Like I said I would in no way feel comfortable being the enforcer of her mother's rules. Poor kid
quoteposted 29th Sep
I would call back her Mom and just simply say, "Look I am really between a rock and a hard place, could we maybe comprimise with the rules a tad so the others don't get let down and your daughter won't be centered out.Or would you rather me just have hHow does your daughter feel about this anyways?er over another day and we will totally stick by her rules".You may be helping this poor little girl with future social situations.If the mother is unwilling to budge with say the bedtime and dress-up time I'd simply say, maybe you should tell your daughter that this party isn't going to be her cup of tea.How does your daughter feel about this anyways?
quoteposted 29th Sep
My daughter really wants her here, and I've explained that her friend will feel embarassed, likely, because she will have to go to bed earlier, she won't get to join in the fun, etc.
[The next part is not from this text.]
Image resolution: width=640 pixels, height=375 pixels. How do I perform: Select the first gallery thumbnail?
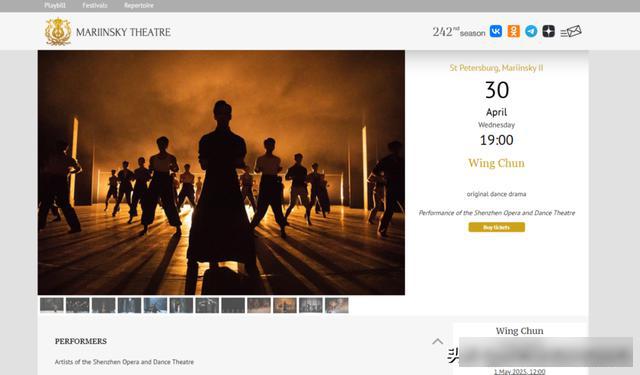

According to my daughter, this girl never watches tv, listens to music, goes to any parties or sleepovers, she has a 7pm bedtime, no sugar whatsoever, cannot have friends over, can't go on school trips, is not allowed to play with her little brother....and on and on. She says her friend is embarassed by her mother and sneaks behind her back to do things. That's the exact reason why I've lightened up a bit on my kids...I don't want them to feel they have to sneak around. But, she's not my kid, she has to follow her mother's rules. I'm going to call her mom back and discuss bending the rules a wee bit, so her daughter doesn't feel awkward. If she says absolutely not, then we'll just invite her some other time when we can accomodate her.
quoteposted 29th Sep
Quoting ducky:“ My daughter really wants her here, and I've explained that her friend will feel embarassed, likely, because ... [snip!] ... doesn't feel awkward. If she says absolutely not, then we'll just invite her some other time when we can accomodate her.”
awwww, i feel so bad for that kid!!! my 6 month old has more fun than her. seriously though, that mother has too many rules, when that kid hits high school she's gonna go crazy, drugs, sex and parttttyyy.
quoteposted 1st Oct
I would call this mother up again, and ask if the rules could be bent a litle like instead of regular pop, why not sugar free or caffeine free pop? or I mean with the dress up thing why don't you make sure she undress's in a private place, and with the 9pm bedtime, how about all the girls get into their sleeping bags or whatever and fall asleep watching movies, if other mom still finds this unacceptable than I would just tell her some other time, so that the accomodations can be made, Good luck!
quoteposted 2nd Oct
Poor Kid.
Honestly, the mother should feel that her rules are being followed when the daughter goes elsewhere, esp being that she DID speak to you, so you are aware of how she feels.
I think you should let the girls have a good time, and try not to let the differences in parenting seem too big. Maybe you could give fruit punch instead of soda... and the girls could change in the bathroom or closets for "dress-up". You could have "bedtime" at nine, or nine-ish... where the girls have to be in the room that they are going to be sleeping in (bedroom, or livingroom or whatever) and have lights out, but they could watch a movie at THAT time, or something similar... because you cant FORCE her kid to sleep at "bedtime", it won't be your fault if she didn't sleep at that moment. Also, unless you are planning on hovering over them in the room, you don't know if they are talking!
I think this woman needs to get a grip...
quoteposted 2nd Oct
Quoting SMFantastic:“ Poor Kid. Honestly, the mother should feel that her rules are being followed when the daughter goes ... [snip!] ... on hovering over them in the room, you don't know if they are talking! I think this woman needs to get a grip... ”
I agree 100%. This poor girl. My daughter has a couple of friends whose parents are very overprotective and it is does play a part in who we invite to do things.